La Première Guerre Mondiale a engendré une catastrophe sociale et économique, qui sera à l'origine de la révolution russe de 1917. Au cours de cette année, le prolétariat renverse le tsarisme avant de renverser le régime capitaliste, l'accédant ainsi au pouvoir. Le nouveau gouvernement soviétique retire la Russie de la Grande Guerre, les titres et les privilèges abolis, la propriété privée de la terre supprimé et les entreprises industrielles et commerciales soumis au contrôle des travailleurs.

Contenu[modifier]

Dans La Maladie infantile du communisme, Lénine critique la stratégie suivie par les partis communistes crées au lendemain de la révolution russe, et plus particulièrement leur ligne de refus de participation aux syndicats non-communistes et au parlementarisme, : au nom de la sauvegarde de la pureté et de la virginité des principes, il faudrait donc se priver de ces tribunes alors que l'immense majorité de la population travailleuse y croit encore. Lénine donne à cette occasion un cours de stratégie politique aux partis révolutionnaires, condamnant l'esprit petit-bourgeois proche de l'anarchisme et la puérilité qui consiste à opposer masses populaires et chefs de partis. Il insiste à nouveau sur l'importance de la discipline militante et sur l'association entre le travail politique légal et illégal.

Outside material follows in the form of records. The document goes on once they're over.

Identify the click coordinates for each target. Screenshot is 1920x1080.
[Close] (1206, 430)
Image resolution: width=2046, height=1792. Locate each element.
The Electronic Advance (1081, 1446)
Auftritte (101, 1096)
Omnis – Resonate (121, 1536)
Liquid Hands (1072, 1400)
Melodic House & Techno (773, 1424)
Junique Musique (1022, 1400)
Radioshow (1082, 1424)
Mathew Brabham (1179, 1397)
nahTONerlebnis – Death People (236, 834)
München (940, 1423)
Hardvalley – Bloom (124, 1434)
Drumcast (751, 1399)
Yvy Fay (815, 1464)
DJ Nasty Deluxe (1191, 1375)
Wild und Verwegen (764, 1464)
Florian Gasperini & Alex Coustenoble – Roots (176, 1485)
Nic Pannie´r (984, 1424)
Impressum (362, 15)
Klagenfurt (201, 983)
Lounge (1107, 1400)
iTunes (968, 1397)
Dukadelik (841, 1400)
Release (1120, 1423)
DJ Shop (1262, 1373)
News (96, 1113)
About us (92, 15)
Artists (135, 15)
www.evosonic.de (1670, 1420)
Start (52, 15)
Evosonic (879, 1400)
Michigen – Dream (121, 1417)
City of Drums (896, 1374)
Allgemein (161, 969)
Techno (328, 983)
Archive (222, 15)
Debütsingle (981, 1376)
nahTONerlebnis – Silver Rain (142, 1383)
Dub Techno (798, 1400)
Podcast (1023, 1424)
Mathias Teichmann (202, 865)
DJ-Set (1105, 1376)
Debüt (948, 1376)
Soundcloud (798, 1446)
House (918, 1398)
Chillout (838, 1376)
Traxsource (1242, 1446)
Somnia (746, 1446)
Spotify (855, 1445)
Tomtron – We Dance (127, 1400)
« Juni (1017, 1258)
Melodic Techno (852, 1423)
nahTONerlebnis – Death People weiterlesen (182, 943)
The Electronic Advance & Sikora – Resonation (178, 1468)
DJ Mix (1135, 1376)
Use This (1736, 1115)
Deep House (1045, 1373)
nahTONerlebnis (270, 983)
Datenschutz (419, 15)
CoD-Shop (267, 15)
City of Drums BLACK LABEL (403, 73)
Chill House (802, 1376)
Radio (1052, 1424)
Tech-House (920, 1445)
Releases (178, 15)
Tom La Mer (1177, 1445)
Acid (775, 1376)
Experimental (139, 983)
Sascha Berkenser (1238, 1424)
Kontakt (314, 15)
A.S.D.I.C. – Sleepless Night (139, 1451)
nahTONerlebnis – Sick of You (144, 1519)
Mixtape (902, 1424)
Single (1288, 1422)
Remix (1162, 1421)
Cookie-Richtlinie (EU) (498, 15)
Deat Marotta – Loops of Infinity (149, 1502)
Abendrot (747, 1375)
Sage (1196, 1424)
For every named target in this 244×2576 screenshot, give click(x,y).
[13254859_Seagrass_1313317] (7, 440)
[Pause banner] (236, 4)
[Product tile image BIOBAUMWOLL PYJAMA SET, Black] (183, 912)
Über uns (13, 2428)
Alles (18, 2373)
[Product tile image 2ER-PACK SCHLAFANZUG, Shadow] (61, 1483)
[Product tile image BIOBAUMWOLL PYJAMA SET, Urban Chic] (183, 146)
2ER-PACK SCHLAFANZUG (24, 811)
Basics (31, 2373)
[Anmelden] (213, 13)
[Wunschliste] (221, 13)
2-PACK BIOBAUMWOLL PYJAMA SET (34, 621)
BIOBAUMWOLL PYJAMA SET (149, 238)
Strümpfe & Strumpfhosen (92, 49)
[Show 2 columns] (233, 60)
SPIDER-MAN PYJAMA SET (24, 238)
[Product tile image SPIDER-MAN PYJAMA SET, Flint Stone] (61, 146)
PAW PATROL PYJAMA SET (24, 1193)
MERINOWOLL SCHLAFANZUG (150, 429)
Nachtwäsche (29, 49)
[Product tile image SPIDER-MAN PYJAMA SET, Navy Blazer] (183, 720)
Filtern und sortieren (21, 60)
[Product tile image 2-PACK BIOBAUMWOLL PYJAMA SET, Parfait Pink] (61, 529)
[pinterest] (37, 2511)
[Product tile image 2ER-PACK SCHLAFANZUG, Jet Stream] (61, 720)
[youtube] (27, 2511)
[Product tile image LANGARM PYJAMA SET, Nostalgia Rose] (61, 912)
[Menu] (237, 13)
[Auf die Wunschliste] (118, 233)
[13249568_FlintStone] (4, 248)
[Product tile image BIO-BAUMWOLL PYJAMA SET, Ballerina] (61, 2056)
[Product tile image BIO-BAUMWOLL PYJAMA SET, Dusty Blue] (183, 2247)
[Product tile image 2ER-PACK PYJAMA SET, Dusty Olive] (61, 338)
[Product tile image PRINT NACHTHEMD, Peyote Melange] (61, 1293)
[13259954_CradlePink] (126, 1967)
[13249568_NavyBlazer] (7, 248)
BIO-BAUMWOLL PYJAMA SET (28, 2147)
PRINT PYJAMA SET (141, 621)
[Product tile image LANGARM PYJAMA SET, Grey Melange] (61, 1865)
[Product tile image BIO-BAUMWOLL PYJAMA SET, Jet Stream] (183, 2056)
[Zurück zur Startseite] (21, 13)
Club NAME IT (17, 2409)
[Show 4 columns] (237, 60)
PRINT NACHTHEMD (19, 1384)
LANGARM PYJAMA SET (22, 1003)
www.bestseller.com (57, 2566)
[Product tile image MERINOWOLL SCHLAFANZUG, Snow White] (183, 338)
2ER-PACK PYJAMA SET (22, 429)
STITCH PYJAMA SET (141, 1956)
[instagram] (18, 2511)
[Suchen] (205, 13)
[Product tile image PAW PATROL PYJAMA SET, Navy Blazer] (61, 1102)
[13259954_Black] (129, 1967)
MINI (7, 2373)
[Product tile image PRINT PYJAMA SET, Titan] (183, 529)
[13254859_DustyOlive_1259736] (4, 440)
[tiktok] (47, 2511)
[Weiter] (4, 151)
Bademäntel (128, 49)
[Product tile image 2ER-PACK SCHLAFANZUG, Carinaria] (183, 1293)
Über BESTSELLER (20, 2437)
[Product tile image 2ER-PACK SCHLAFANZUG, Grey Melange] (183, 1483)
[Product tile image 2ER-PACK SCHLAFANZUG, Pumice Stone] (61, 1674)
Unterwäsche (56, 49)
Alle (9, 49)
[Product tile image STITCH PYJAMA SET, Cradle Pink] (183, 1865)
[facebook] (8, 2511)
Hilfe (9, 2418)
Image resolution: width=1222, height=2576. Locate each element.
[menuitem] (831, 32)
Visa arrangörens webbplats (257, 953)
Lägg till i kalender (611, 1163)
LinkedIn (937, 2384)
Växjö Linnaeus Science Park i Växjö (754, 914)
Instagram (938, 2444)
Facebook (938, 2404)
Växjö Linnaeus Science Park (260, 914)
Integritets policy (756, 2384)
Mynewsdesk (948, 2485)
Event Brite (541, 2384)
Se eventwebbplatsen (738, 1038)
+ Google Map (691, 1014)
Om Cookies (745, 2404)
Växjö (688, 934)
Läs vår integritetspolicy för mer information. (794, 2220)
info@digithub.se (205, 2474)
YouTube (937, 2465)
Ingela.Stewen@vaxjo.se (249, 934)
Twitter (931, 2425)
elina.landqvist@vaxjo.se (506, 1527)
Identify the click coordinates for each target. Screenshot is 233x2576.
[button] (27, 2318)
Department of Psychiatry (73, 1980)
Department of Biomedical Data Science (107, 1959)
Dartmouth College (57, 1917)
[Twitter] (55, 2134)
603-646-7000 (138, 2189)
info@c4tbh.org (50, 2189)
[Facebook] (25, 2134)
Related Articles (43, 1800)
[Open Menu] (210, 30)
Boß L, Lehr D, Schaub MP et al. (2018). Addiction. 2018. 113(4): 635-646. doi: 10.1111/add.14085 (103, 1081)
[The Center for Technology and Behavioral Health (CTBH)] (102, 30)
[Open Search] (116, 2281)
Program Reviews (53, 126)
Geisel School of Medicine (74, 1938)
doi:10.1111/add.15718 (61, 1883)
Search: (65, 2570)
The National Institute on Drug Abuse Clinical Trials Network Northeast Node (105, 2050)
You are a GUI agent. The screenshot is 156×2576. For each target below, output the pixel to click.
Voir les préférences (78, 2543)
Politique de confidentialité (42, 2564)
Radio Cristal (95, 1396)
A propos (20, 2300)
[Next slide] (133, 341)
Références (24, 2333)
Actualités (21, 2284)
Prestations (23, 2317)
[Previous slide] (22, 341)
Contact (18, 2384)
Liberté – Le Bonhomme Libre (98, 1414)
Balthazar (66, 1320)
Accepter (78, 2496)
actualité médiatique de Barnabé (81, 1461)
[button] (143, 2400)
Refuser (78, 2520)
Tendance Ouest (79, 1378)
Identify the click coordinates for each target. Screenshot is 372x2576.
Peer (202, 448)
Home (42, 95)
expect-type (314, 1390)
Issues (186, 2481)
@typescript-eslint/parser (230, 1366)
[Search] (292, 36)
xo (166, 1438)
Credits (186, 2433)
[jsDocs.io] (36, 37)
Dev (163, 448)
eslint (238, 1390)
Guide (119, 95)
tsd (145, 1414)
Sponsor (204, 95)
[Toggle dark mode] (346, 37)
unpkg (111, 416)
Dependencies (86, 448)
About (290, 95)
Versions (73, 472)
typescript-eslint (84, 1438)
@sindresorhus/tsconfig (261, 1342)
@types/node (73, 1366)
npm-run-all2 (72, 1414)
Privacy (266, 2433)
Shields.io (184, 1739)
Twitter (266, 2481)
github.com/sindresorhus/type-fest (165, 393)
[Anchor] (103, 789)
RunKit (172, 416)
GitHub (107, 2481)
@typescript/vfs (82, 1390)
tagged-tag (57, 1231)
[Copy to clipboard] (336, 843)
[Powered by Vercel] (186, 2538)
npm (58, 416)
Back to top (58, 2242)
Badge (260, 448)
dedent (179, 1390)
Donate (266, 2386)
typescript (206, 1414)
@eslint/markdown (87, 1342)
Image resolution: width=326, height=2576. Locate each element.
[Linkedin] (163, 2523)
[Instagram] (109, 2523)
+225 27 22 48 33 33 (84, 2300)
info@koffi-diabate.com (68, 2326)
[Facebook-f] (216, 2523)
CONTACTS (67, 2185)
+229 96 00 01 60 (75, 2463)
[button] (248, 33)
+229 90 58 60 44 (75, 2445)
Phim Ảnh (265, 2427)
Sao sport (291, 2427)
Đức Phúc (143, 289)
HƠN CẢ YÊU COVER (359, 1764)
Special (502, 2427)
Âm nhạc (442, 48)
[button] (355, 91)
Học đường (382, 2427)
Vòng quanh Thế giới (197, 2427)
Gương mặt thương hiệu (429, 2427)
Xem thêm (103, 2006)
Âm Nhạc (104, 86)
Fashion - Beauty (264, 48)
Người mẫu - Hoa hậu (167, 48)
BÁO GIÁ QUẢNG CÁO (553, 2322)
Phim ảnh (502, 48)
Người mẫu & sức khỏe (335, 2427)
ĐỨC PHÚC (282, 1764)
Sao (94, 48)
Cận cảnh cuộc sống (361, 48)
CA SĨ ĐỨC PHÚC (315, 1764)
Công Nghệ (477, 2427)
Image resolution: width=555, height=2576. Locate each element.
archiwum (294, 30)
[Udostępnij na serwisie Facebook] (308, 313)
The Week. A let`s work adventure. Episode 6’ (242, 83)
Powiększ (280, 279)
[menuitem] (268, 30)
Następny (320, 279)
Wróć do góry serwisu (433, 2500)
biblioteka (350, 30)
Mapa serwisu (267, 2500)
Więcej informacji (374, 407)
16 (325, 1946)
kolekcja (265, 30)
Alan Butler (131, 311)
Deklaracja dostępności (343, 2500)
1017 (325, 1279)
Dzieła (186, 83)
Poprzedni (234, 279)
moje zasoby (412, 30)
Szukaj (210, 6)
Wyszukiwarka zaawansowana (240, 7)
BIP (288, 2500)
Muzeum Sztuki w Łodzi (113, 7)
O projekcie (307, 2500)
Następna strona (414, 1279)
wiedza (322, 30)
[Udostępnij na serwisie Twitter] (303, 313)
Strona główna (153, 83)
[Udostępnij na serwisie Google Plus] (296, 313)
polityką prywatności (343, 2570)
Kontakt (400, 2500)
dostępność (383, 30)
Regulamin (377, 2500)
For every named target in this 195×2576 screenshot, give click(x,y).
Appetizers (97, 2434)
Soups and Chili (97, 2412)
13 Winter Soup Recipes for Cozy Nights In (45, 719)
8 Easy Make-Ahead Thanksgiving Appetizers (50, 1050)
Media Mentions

Pour répondre à ceux qui voulaient fonder, à l’écart de tout ce qui n’est pas révolutionnaire, une organisation révolutionnaire "pure", Lénine raconte que lorsque, en 1905, « le policier Zoubatov organisait ses réunions ultra-réactionnaires d’ouvriers et ses associations ouvrières pour repérer et combattre les révolutionnaires, nous envoyions à ces réunions des membres de notre parti […] qui établissaient la liaison avec les masses, s’ingéniaient à faire leur travail de propagande et arrachaient les ouvriers à l’influence des hommes de Zoubatov. »

Lénine cite également le cas d’un militant écossais, Willie Gallagher, qui avait écrit à Lénine pour lui dire tout son enthousiasme révolutionnaire, en précisant que les communistes écossais ne voudraient pour rien au monde s’associer au Parti Travailliste "réformiste". Mais Lénine a répondu, à la grande stupéfaction de Willie Gallagher, en lui conseillant vivement de rejoindre "sans tarder" le Parti Travailliste, puisque celui-ci regroupait « incontestablement la vaste majorité des salariés britanniques ».